My company wants to export software services to a USA based company for which the US Based company is asking for an Export Compliance Certificate to USA. What do I need to do?
I have never heard of something called an Export Compliance certificate to USA. I suggest you ask them what they are talking about and ask them to tell you the specific regulations or laws that cover it.
Is there an acceptable downloadable form that states that we are not shipping export controlled items out of the country?
I do not know of any such form. I am not sure what you mean by acceptable. There is no US regulatory requirement for such a form. If you give us an idea of what you would like to communicate in the form, we might be able to suggest some words to use.
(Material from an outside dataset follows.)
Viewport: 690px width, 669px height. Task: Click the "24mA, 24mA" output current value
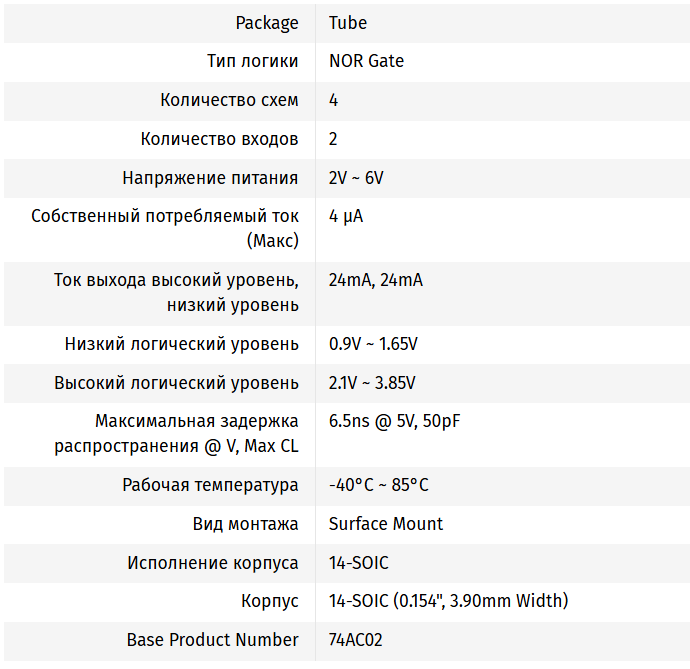(x=375, y=280)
This is similar to another question, but after reading Part 129 of the ITAR I am still a bit confused. We have sales representatives worldwide that do not work for our company but have commission-based agreements with our company (brokers, by definition in the ITAR). These representatives help us sell our ITAR and non ITAR-controlled products. All these representatives overseas are not U.S. Persons. Do these foreign persons have to register with the DDTC as brokers?
If they meet the ITAR definition of broker, they have to register. The rules apply to foreign persons as well. The mere fact that they are sales agents is not enough to determine if they meet the definition of broker.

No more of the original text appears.